Objective
Copy every line of the material below except the pictures, and shift each coordinate by subtracting 30 from both of its numbers.

______

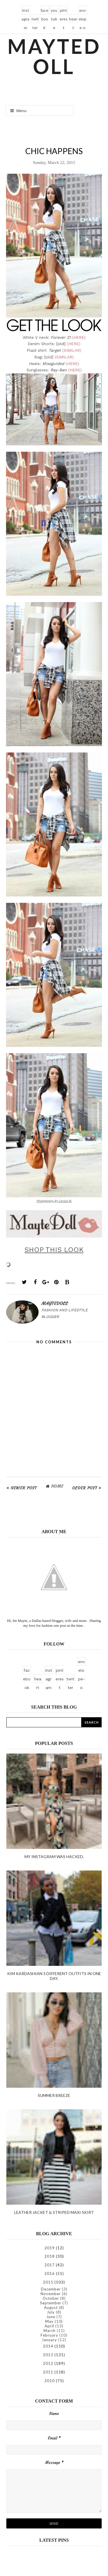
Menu (18, 110)
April (49, 2326)
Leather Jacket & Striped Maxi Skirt (54, 2212)
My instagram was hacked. (54, 1856)
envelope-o (82, 11)
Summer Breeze (54, 2095)
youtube (54, 11)
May (49, 2321)
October (51, 2298)
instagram (25, 11)
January (49, 2339)
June (50, 2316)
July (51, 2312)
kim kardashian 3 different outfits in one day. (54, 1976)
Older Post (84, 1488)
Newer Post (24, 1488)
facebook (44, 11)
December (51, 2289)
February (49, 2335)
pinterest (64, 11)
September (50, 2303)
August (51, 2307)
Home (57, 1486)
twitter (35, 19)
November (51, 2293)
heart (73, 19)
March (49, 2330)
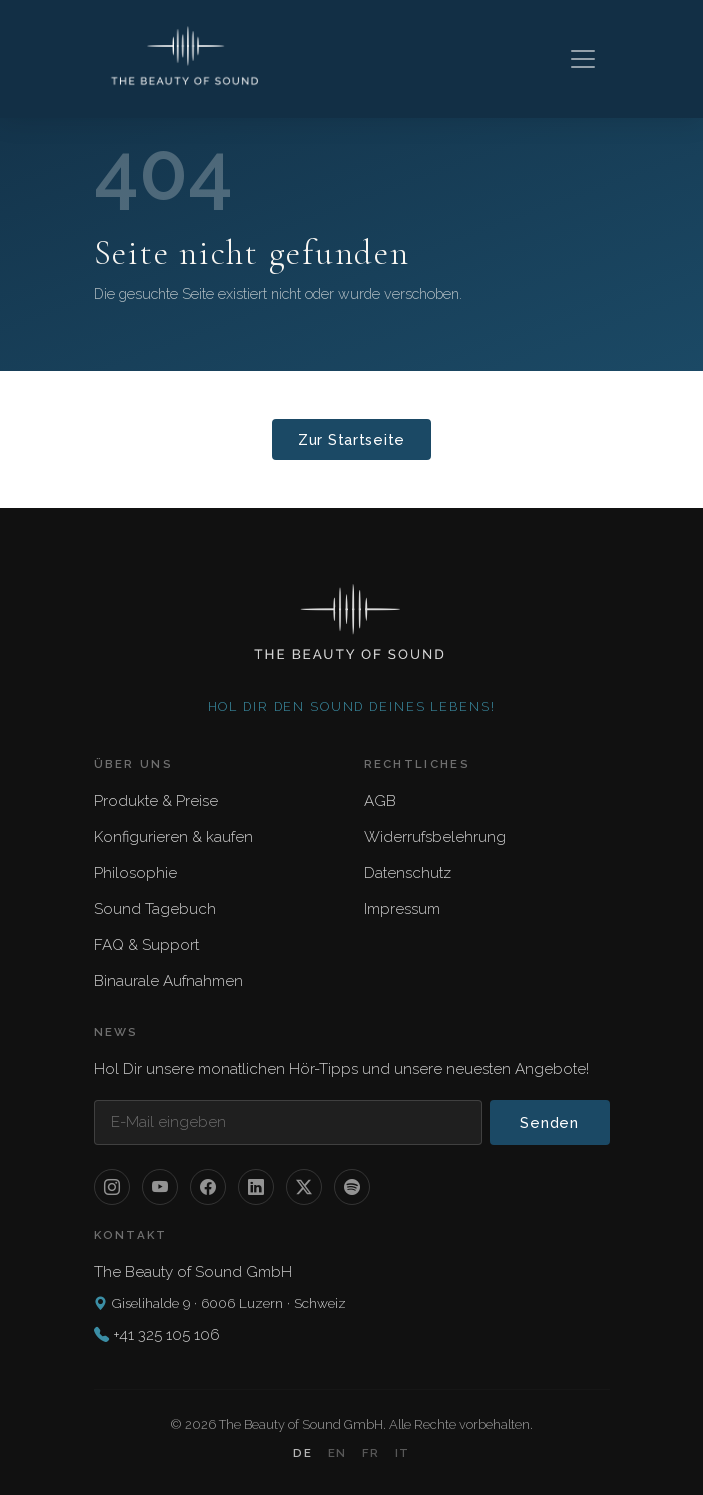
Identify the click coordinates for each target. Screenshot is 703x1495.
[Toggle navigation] (583, 59)
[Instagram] (112, 1187)
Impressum (402, 909)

______

Exercise solution
Menu (-12, 80)
April (19, 2296)
Leather Jacket & Striped Maxi Skirt (24, 2182)
My instagram was hacked. (24, 1826)
envelope-o (52, -19)
Summer Breeze (24, 2065)
youtube (24, -19)
May (19, 2291)
October (21, 2268)
instagram (-5, -19)
January (19, 2309)
June (20, 2286)
July (21, 2282)
kim kardashian 3 different outfits in one day. (24, 1946)
Older Post (54, 1458)
Newer Post (-6, 1458)
facebook (14, -19)
December (21, 2259)
February (19, 2305)
pinterest (34, -19)
September (20, 2273)
August (21, 2277)
Home (27, 1456)
twitter (5, -11)
November (21, 2263)
heart (43, -11)
March (19, 2300)
Identify the click coordinates for each target. Screenshot is 703x1495.
[Toggle navigation] (553, 29)
[Instagram] (82, 1157)
Impressum (372, 879)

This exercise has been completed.